-- Start Records provided --

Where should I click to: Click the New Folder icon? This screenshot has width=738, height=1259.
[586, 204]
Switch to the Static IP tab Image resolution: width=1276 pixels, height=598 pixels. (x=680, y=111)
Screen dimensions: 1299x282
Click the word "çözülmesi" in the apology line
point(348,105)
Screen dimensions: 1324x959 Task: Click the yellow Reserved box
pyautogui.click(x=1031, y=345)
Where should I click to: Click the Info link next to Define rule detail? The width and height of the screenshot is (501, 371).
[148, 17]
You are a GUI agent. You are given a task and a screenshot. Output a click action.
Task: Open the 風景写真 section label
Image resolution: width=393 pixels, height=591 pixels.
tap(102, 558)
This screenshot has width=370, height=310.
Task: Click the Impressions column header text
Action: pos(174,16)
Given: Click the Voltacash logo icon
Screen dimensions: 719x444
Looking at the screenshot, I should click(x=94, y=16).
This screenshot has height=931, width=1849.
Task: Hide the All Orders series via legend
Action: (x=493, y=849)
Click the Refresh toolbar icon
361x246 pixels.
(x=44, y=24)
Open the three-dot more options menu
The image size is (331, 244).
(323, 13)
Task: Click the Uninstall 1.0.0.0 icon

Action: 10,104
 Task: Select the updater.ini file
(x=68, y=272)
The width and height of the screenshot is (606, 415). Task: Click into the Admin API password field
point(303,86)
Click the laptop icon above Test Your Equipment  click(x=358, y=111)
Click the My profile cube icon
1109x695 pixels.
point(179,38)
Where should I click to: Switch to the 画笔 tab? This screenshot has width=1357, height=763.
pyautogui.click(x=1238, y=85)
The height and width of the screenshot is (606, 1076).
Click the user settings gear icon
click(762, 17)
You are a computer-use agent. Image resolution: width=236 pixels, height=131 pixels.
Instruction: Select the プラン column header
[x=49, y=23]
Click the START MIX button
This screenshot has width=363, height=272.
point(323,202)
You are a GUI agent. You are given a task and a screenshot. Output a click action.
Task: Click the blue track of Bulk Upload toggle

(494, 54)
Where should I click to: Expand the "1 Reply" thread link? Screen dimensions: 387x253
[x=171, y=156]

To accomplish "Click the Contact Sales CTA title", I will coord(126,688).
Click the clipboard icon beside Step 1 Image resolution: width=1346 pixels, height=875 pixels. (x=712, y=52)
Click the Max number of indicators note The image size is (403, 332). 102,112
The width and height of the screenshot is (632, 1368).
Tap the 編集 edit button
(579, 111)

-- End Records provided --

Reproduce verbatim the lines starting with the line containing "The width and height of the screenshot is (632, 1368)." and continuing through the final line of the rows above.

• Written reply:
The width and height of the screenshot is (632, 1368).
Tap the 編集 edit button
(579, 111)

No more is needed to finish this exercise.